Art. 187. Também comete ato ilícito o titular de um direito que, ao exercê-lo, excede manifestamente os limites impostos pelo seu fim econômico ou social, pela boa-fé ou pelos bons costumes.
No caso do ato ilícito (art. 186) merece destaque a expressão violar direito e causar dano a outrem. Isso significa que para que se configure um ilícito civil e o consequente dever de indenizar, é necessário que tenha havido uma ação ou omissão que viole direito e, além disso, cause dano. A violação do direito, por si só, portanto, não caracterizará ato ilícito civil.
Por sua vez, o abuso de direito (art. 187) é configurado não pelo ato praticado em si, que em sua essência é lícito, mas no seu exercício, que se dá de forma irregular. Para exemplificar, podemos apontar a greve, que, em si é lícita, mas pode ser exercida de forma irregular, caracterizando o abuso de direito.

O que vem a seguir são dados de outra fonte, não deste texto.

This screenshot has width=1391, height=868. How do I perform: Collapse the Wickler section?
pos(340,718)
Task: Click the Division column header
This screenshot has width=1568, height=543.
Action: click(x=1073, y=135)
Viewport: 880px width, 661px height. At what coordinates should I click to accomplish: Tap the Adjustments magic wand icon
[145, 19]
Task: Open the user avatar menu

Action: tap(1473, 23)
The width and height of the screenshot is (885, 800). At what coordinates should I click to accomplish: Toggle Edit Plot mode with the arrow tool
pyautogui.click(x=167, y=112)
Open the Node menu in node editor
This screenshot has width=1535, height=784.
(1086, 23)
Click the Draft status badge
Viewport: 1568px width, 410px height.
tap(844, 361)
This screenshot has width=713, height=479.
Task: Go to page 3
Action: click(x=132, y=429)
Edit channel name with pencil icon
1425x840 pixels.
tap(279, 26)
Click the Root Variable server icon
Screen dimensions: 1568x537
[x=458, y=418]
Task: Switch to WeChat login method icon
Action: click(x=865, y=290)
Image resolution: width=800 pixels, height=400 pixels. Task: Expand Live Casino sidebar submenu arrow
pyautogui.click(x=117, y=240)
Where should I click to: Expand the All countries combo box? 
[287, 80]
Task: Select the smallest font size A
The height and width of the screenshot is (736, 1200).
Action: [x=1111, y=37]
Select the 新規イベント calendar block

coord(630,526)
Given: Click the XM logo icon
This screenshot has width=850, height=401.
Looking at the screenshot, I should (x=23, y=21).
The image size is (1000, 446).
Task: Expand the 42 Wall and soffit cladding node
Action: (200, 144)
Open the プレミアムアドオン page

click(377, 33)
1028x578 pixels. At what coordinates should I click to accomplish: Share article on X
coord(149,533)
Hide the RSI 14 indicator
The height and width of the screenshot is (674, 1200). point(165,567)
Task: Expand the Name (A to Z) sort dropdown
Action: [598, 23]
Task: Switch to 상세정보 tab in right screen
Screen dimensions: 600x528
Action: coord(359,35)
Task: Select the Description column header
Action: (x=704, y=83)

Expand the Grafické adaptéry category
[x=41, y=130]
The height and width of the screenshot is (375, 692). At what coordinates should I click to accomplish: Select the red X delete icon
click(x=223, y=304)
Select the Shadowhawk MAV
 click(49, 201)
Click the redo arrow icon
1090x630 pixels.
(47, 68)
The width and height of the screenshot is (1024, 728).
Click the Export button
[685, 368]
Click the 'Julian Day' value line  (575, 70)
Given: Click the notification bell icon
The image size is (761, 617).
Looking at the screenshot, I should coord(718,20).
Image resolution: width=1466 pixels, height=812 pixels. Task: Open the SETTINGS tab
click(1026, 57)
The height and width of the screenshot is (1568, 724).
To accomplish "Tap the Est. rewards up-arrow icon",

Enquanto para a caracterização do ato ilícito, o CC exige pelo menos culpa (sentido amplo), o abuso de direito é configurado objetivamente, independentemente de culpa, nos termos do enunciado n. 37 da I Jornada de Direito Civil, segundo o qual “a responsabilidade civil decorrente do direito independe de culpa e fundamenta-se somente no critério objetivo-finalístico”.
No caso exposto na questão, José teria cometido ilícito que geraria dever de indenizar, atraindo a incidência do art. 927 do CC:
Art. 927. Aquele que, por ato ilícito (arts. 186 e 187), causar dano a outrem, fica obrigado a repará-lo.
Ocorre que o ato supostamente praticado por José também configura ilícito penal, razão pela qual também foi necessária a instauração de processo crime. Em regra, as diversas instâncias (civil, penal e administrativa) são independentes, de modo que se o agente for condenado em uma delas poderá ser absolvido nas demais, pois o resultado do julgamento de uma delas não interfere nas demais.
Entretanto, o próprio texto legal traz duas exceções a essa regra no que tange à responsabilidade civil: i) negativa de autoria e ii) inexistência do fato. De acordo com essas ressalvas, caso, no processo criminal, fique constatado que o agente não foi o autor do fato ou que o fato não ocorreu não será possível haver condenação no âmbito civil.
Art. 935. A responsabilidade civil é independente da criminal, não se podendo questionar mais sobre a existência do fato, ou sobre quem seja o seu autor, quando estas questões se acharem decididas no juízo criminal.
Isso ocorre porque no âmbito do processo criminal há a busca pela verdade real, com uma ampla produção probatória, mais fidedigna com a realidade, pautada em um juízo de certeza. Desse modo, se na esfera penal ficou comprovado que não houve crime ou que o acusado não foi o autor estamos diante de um juízo profundo de certeza com base em provas robustas, diferentemente do âmbito civil, que se pauta na verdade formal (relativa ao que está nos autos).
Assim, na questão enfrentada, ficou comprovado no processo criminal que José não foi o autor do fato, tendo a sentença criminal transitado em julgado, de modo que fica afastada também a sua responsabilidade civil pelo atropelamento (alternativa C), eis que não se pode responsabilizar quem não deu causa ao dano.